As regards the “bandit” demanded by the “mob” instead of Jesus, “Jesus Barabbas (Matthew 27: 17): in the Aramaic Bar-Abbas translates, “son of God”! According to Dead Sea Scrolls authority and friend Robert Eisenman
Matthew refers to Barabbas only as a "notorious prisoner…" John 18:40 refers to Barabbas as a lēstēs ("bandit"), "the word Josephus always employs when talking about Revolutionaries." 
Josephus may have been a traitor, but he always remained a Jew. Living in Rome called for compromises and he, as did Christianity, accomodated himself to his surroundings. And so, in his writings, Jewish "rebels" were called “lēstēs (“bandit”)!” 
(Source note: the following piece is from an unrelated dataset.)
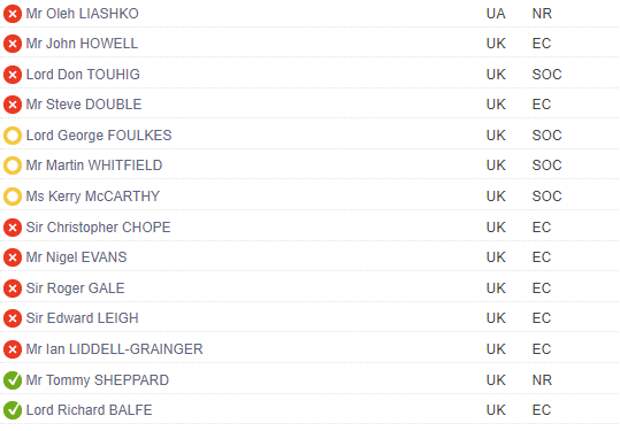Click the red X icon next to John HOWELL
Image resolution: width=620 pixels, height=431 pixels.
12,43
The John Gospel: Where “Matthew” was most identifies “the Jews” and “deicide,” “John’s” contribution to anti-Judaism was in having Jesus describe “the Jews” as demonic antichrists, setting in motion “Jew” and “superstition”: 
You belong to your father, the devil, and you want to carry out your father’s desires. He was a murderer from the beginning, not holding to the truth, for there is no truth in him. When he lies, he speaks his native language, for he is a liar and the father of lies.” 
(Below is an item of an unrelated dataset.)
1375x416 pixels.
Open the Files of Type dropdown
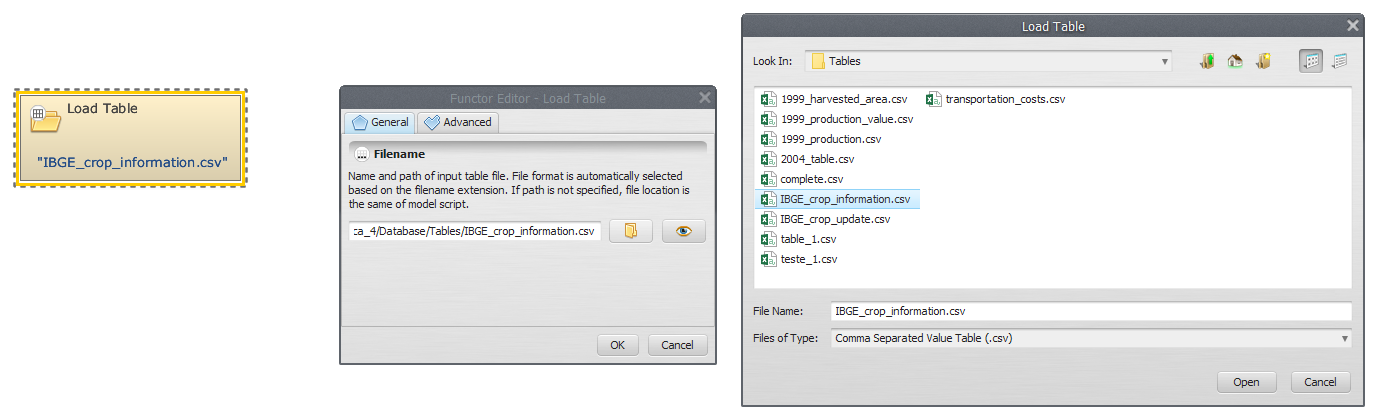coord(1344,338)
And while reference to John’s description would, along with "Matthew," appear in writings by the Church Fathers, “John” would emerge as an important reason for anti-Jewish violence in the later Middle Ages, a time of natural disaster and social dislocation. In times of instability, times when life seems out of control, people seek something outside themself, an object to blame for their misfortune. In the Late Middle Ages Satan believed to lurk just beyond vision, lurking behind trees, in shadows. And “the Jews,” described by “John” as "children of Satan," as "antichrists," provided an at-hand outlet for fear and rage.